Here are the three currently available options:
|Money Transfer to Current Account||Transfer Fee|
|Virgin Money||0% for 29 months|
|Representative Example: 18.9% p.a. variable on purchases. This is equivalent to 18.9% APR representative variable based on a credit limit of £1,200. Virgin Money plc. Registered Office: Jubilee House, Gosforth, Newcastle upon Tyne NE3 4PL.|
Search for more 0% balance transfer to current account deals on our main comparison table here.
You can check the 'to current account' box to find these deals and sort results by factors such as the transfer fee and other offers like 0% purchases periods.
As we said, however, there aren't many of these deals around so it's worth searching a little harder than you might with other offers.
Finding deals pro tip 1:
keep your eye on these providers
Not very many companies offer money transfer services so it might be useful to keep an eye on the following specific providers when looking for deals.
MBNA credit cards have offered various money transfer deals at zero interest over the past few years even while their business was for sale.
Virgin Money credit cards have also offered these deals for a number of years, as have AA branded credit cards.
Both credit businesses are ultimately run by MBNA.
Finding deals pro tip 2:
check that small print
It's also worth noting as you search that a money transfer is rarely a key selling point for a card.
The aspect is often poorly advertised, appearing on an inside page or in the small print.
We go to considerable lengths to ensure that the information on our site is accurate but if you're in any doubt about whether a money transfer facility is available with a specific card check with the provider before signing up.
How to do a money transfer
Money transfers work in a similar way to normal balance transfers (where the balance is moved to another card, find out more here) but don't be fooled into thinking that it's exactly the same.
Here's how the process works in three steps.
1. The card application
Before making an application to a specific money transfer deal it's worth being aware of two things: the credit history required to apply and the fees that might make the offer a better or worse deal.
Application criteria: Both 0% balance transfers and money transfer credit cards are notorious for being marketed towards people with a good to excellent credit rating.

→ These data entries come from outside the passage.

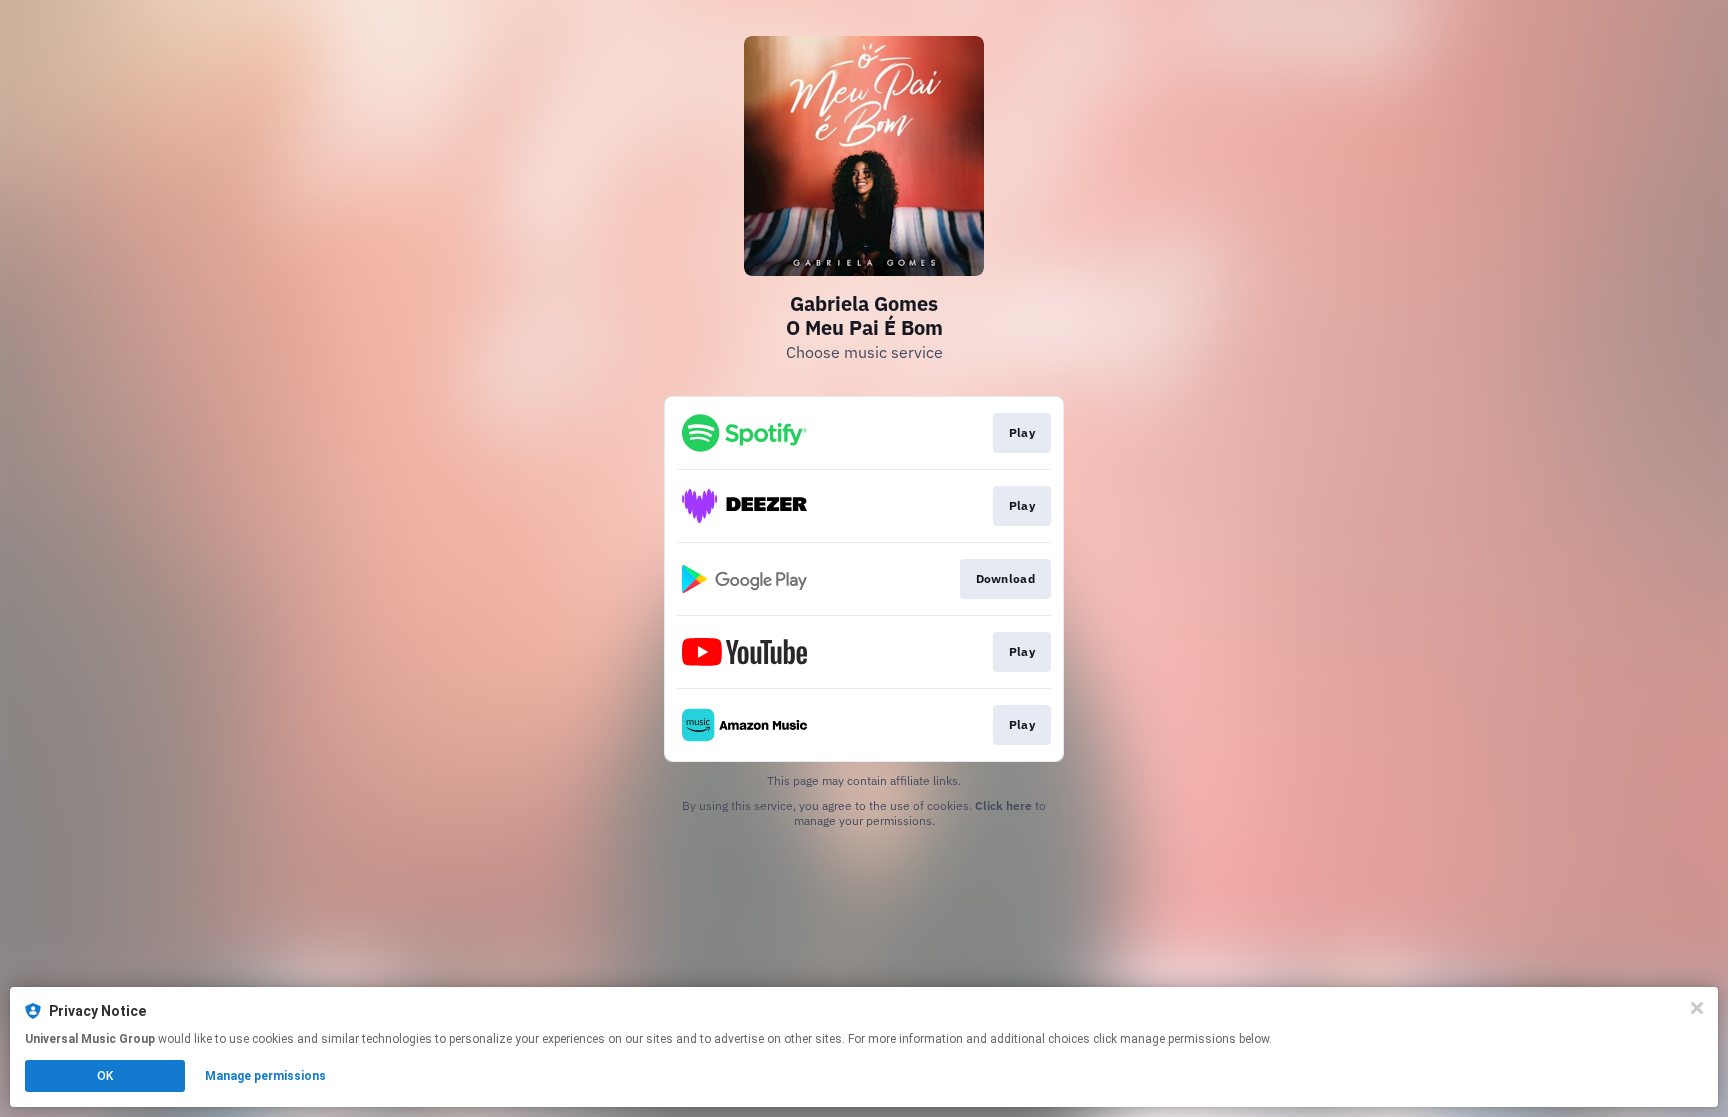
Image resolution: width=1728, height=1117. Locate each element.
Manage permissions (265, 1076)
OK (105, 1076)
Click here (1003, 805)
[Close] (1697, 1008)
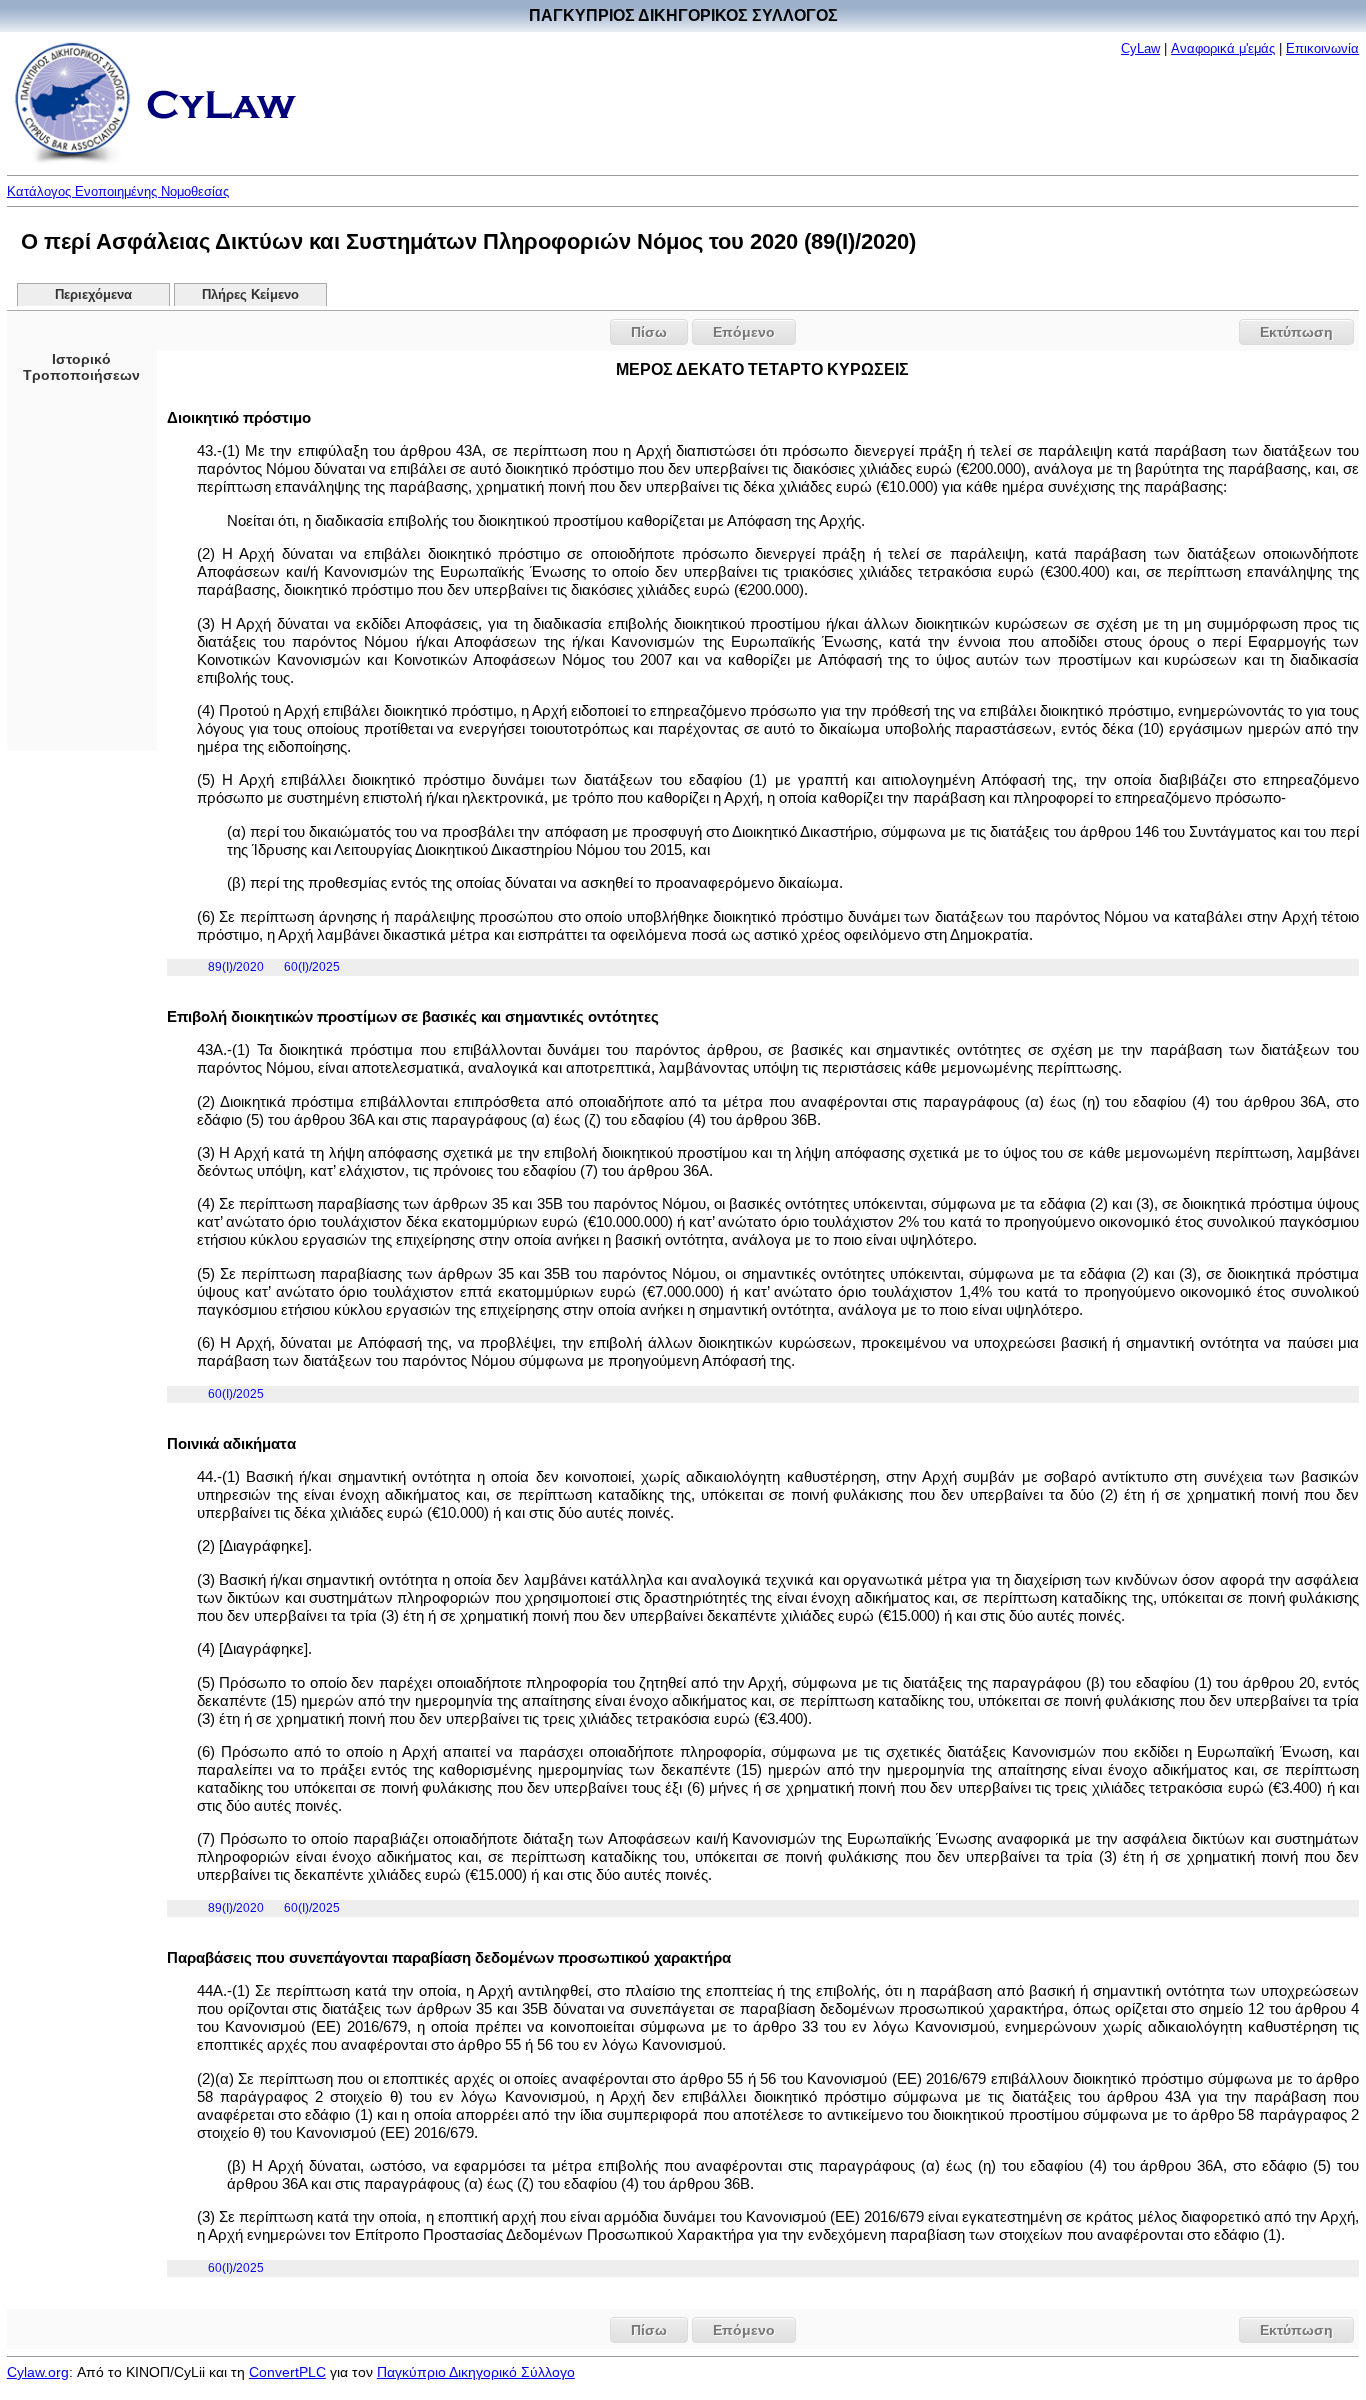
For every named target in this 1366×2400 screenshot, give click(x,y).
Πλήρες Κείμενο (250, 295)
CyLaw (1140, 48)
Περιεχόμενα (93, 295)
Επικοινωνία (1322, 48)
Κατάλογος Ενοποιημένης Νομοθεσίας (118, 191)
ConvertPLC (287, 2372)
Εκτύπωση (1296, 332)
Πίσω (649, 332)
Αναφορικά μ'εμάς (1223, 48)
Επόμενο (744, 332)
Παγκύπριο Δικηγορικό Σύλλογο (476, 2372)
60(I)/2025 (312, 967)
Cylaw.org (38, 2372)
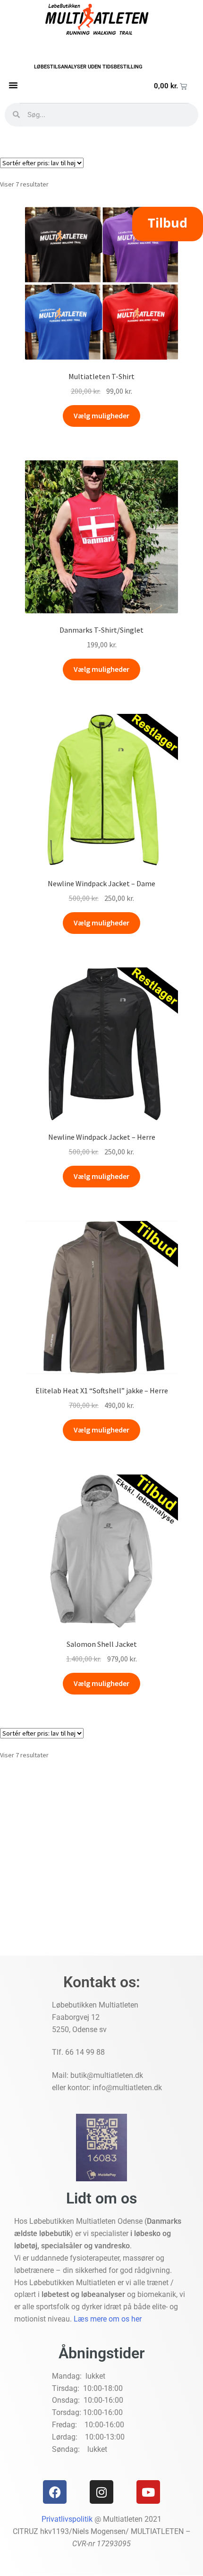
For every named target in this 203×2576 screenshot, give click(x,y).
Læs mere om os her (108, 2318)
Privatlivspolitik (67, 2519)
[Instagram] (101, 2492)
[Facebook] (55, 2492)
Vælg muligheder (101, 415)
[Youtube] (148, 2492)
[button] (13, 85)
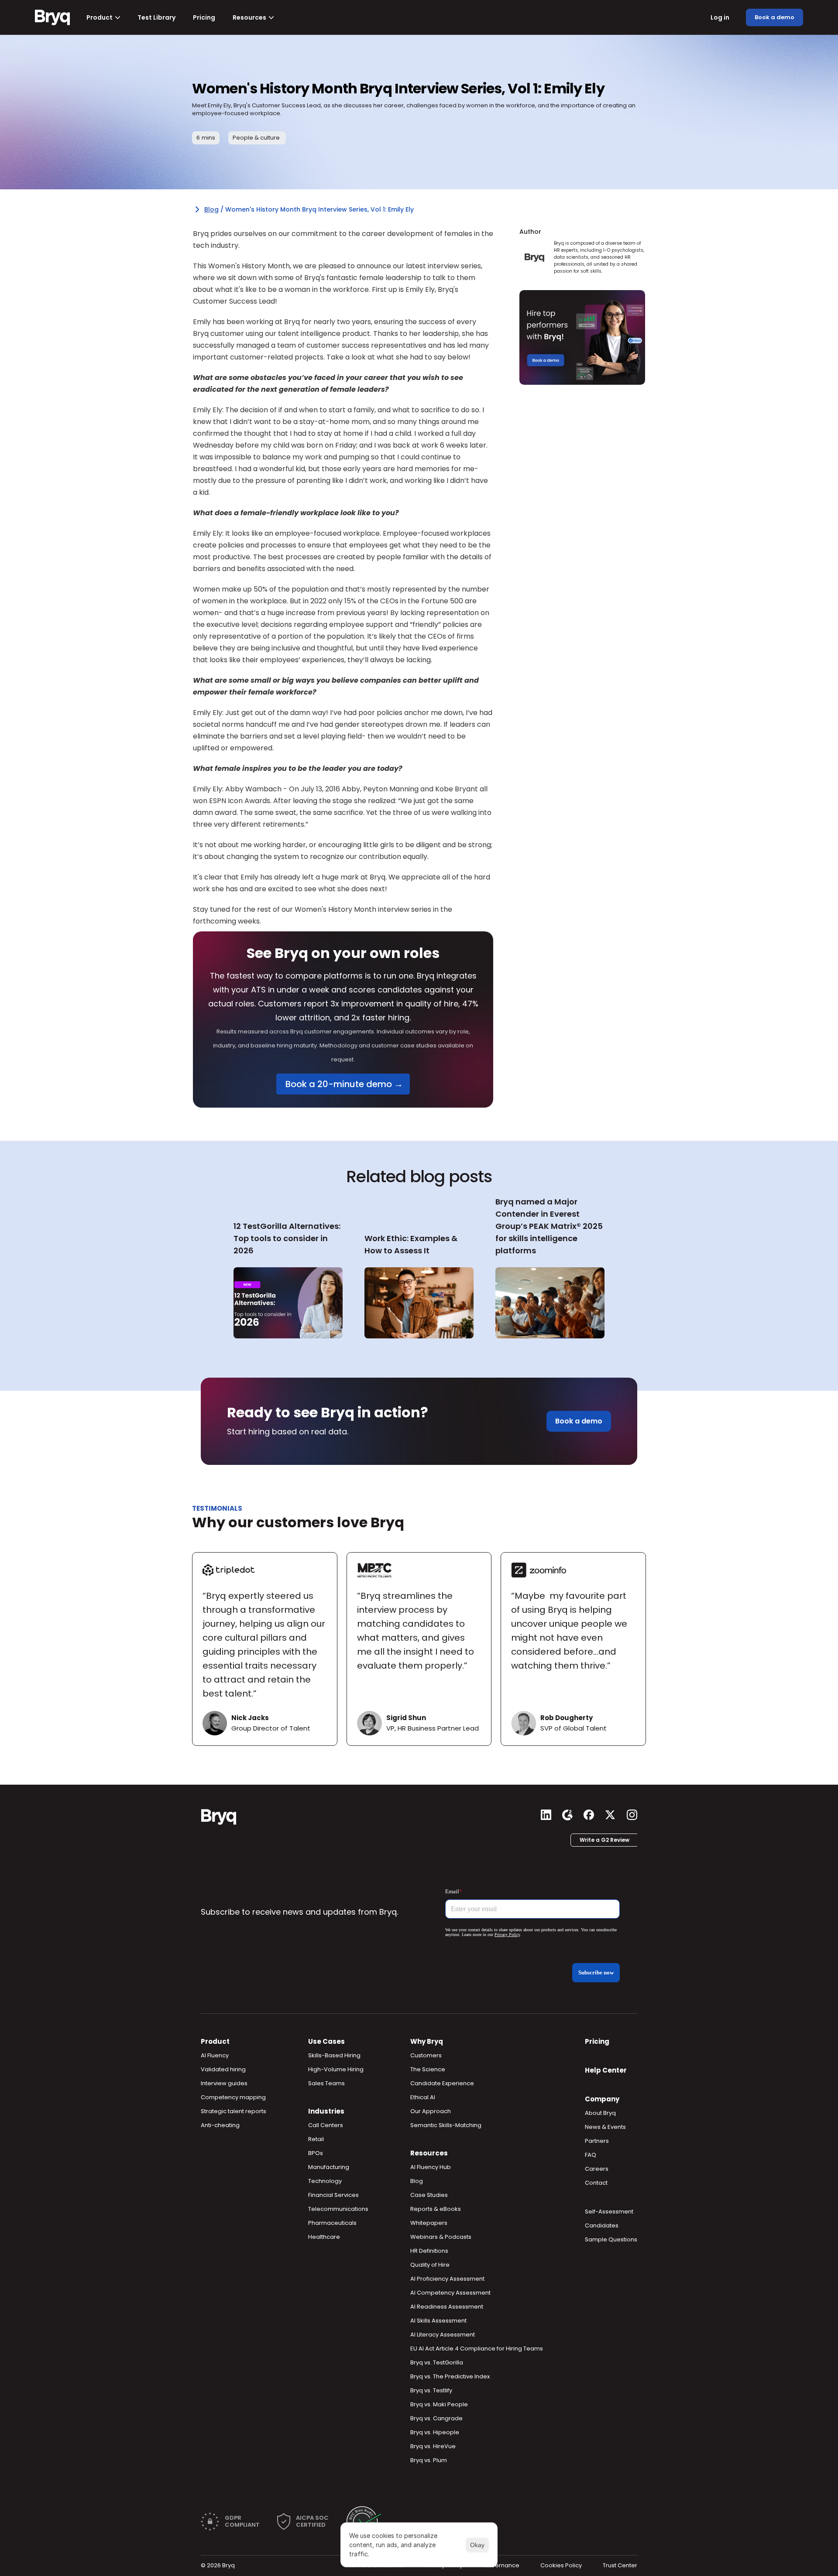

It's worth carefully checking application criteria and maybe even taking some precautionary measures, like take a look at credit reports - more information here - for insight into what lenders will see on application.
There are limited money transfer offers available for those that believe their credit history may be poor but, following a successful, attention grabbing Capital One deal, the market is opening up.
Find out more about options for those with damaged credit histories in our full guide on this subject, available here.
Transfer fees: The other thing it's well being aware of are fees which, along with the 0% period - see below, will determine whether the offer is a good deal.
Money transfers are sometimes charged a higher fee than those to other cards.
In general providers charge around an extra 1-2% on their standard fees.
There is some competition in the market at the moment for reducing fees, but this has yet to knock into money transfers, which are still typically around 3% to 4% of the amount moved.
It may not be financially worthwhile to make a transfer, taking into account the fees necessary.
Of course, that also depends on the reason behind making a transfer to a standard bank account in the first place. See this guide for the many reasons that people choose to do so as well as some possible alternatives on offer if fees are too high.
2. The money transfer application
Once a successful application is made, it's time for another application: this time for the money transfer.
It is important to ensure you 'transfer' the money under the correct deal.
Most card providers allow their customers to make the transfer using online banking and should have it specified as a separate option to normal balance transfers.
If making a money transfer using telephone banking, simply ask for something along the following lines:
- I want to make a 0% money transfer
- I'd like to transfer £X from my card to a current account
- Can I make a money transfer from this account please?
If the credit card is offering a money transfer under a special offer or introductory deal, make sure to mention that as well.
What not to ask for though is a super balance transfer, that's a term only super lame consumer sites (and us) use so it might be confusing for the operator.
Note that some credit card providers specify that the amount can't be used to fund any old current account but only one that is in the same name as the credit card.
3. Paying off at 0%
Once the amount is transferred, it's essential to pay off within the 0% period.
Outside of the introductory period the amount will often be subject to a higher standard interest rate than for normal balance transfers which means that, if the amount has been moved to counteract interest on an overdraft or loan, it will almost certainly be more expensive to hold the balance on the card than it would have been to leave it.